## PROBLEM
A verbatim printing of the entries that follow is needed; pictures must not appear in it.

Start of DATA TO USE

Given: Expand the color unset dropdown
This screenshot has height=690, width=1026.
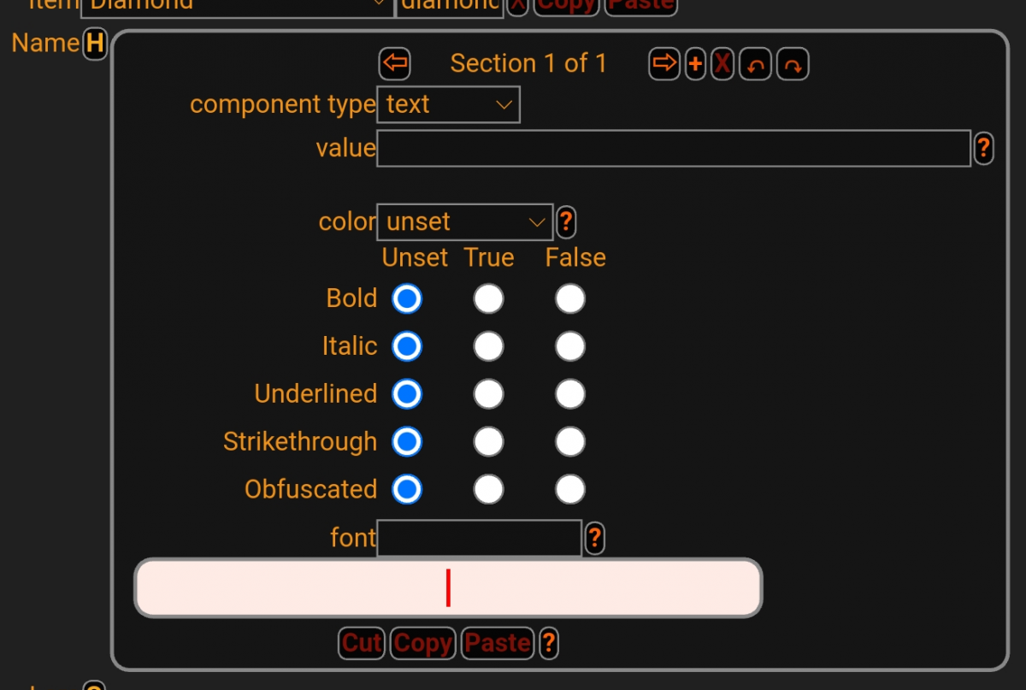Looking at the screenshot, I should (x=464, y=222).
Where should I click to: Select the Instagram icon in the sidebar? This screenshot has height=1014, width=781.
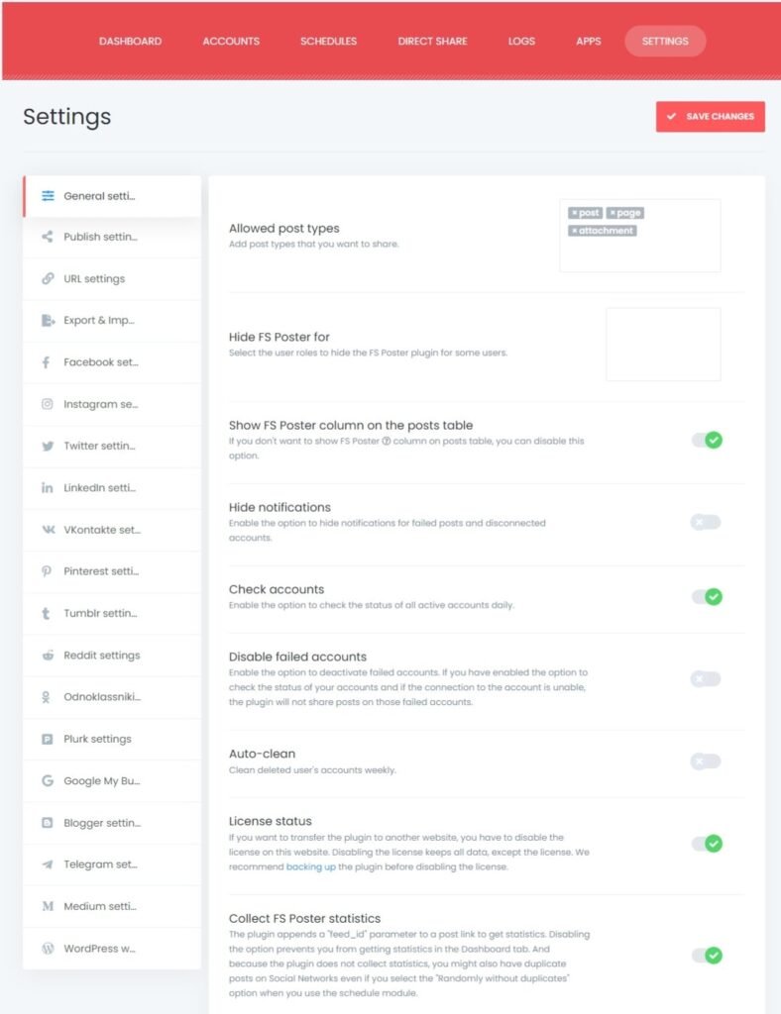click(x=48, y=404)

End of DATA TO USE

## RESULT FOR THIS EXERCISE
Given: Expand the color unset dropdown
This screenshot has height=690, width=1026.
Looking at the screenshot, I should (x=464, y=222).
Where should I click to: Select the Instagram icon in the sidebar? This screenshot has height=1014, width=781.
click(x=48, y=404)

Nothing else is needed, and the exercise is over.